Succede tutto in un giorno. Un giorno che resterà negli annali del governo presieduto da Rosario Crocetta. Perché delle «rivoluzione Sicilia, del «meraviglioso modello Sicilia», del «dialogo con il...

Succede tutto in un giorno. Un giorno che resterà negli annali del governo presieduto da Rosario Crocetta. Perché delle «rivoluzione Sicilia, del «meraviglioso modello Sicilia», del «dialogo con il M5s», non c’è più traccia. Il «meraviglioso modello Sicilia», così lo chiamò Beppe Grillo all’indomani delle elezioni del 25 febbraio, non esiste, e resterà (soltanto) nei ritagli dei giornaloni.

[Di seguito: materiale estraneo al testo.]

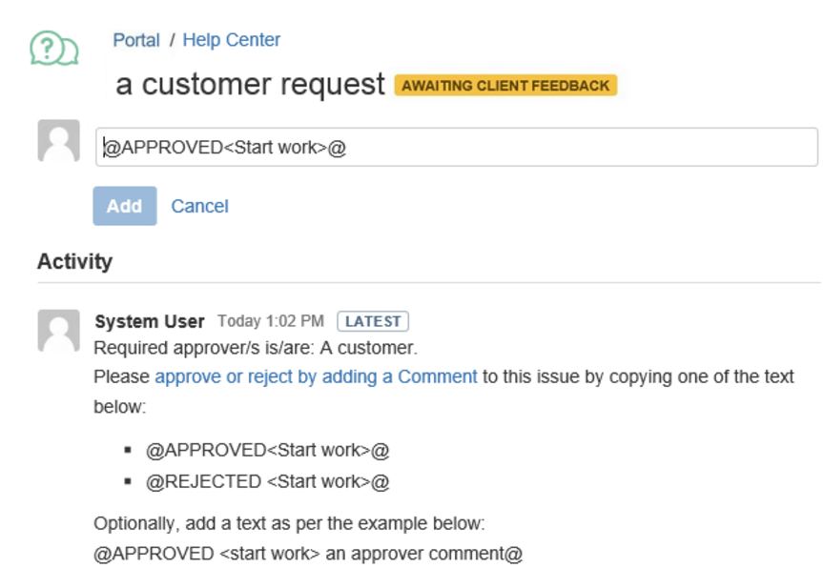Click the Today 1:02 PM timestamp
The image size is (823, 568).
(270, 321)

Perché oggi all’Ars c’è stata l’elezione dei tre grandi elettori siciliano che parteciperanno all’elezione del Presidente della Repubblica. E il M5s non ha toccato palla. È stato lì a guardare. La trattativa fra centrodestra e centrosinistra ha portato all’elezione di Rosario Crocetta (29 voti), del presidente dell’Ars in quota Udc Giovanni Ardizzone (46 voti), e dell’alfaniano Francesco Cascio (33 voti).

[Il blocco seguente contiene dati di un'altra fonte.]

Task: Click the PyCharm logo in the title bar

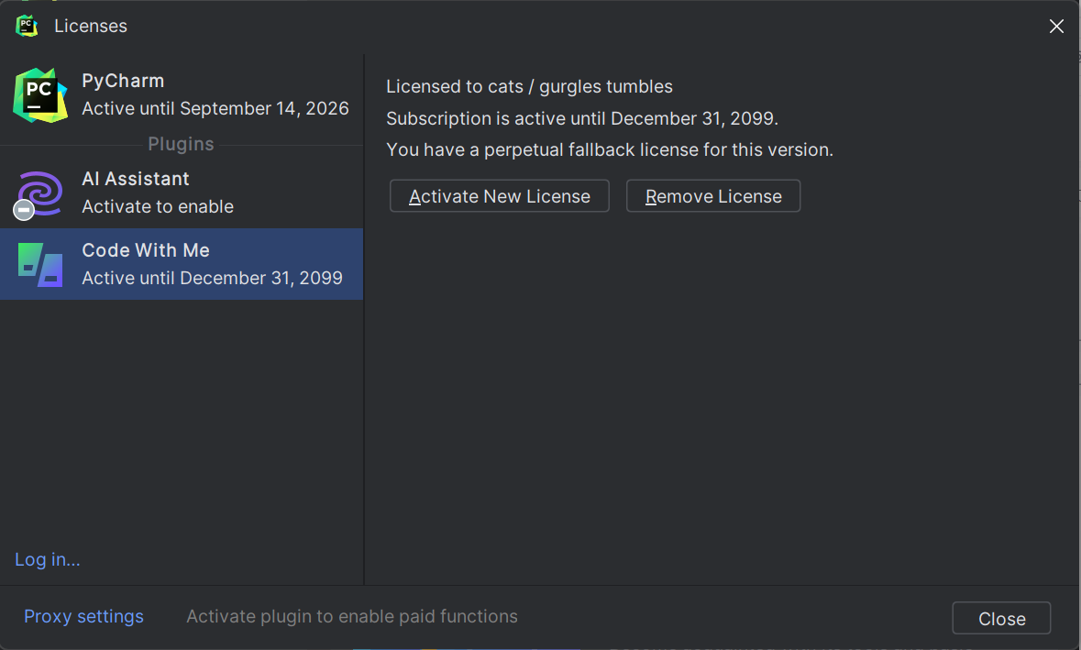Action: tap(27, 26)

Il segnale è forte. E arriva nel bel mezzo del “primo incontro” fra il Cavaliere e Pier Luigi Bersani. Un primo incontro durante il quale non si è parlato di nomi per il Colle, ma si è discusso sul “metodo” di selezione del prossimo Presidente della Repubblica.

A questo punto, stando agli equilibri siciliani, che allontanano (definitivamente?) i grillini dal governatore Crocetta, e quindi di riflesso da Pier Luigi Bersani, è facile pensare che il nuovo “modello Sicilia”, convergenza centrodestra-centrosinistra «sui grandi provvedimenti», possa essere esteso anche all’elezione dell’inquilino del Quirinale.

E ancora una volta il palazzo palermitano prefigura gli scenari del Palazzo romano.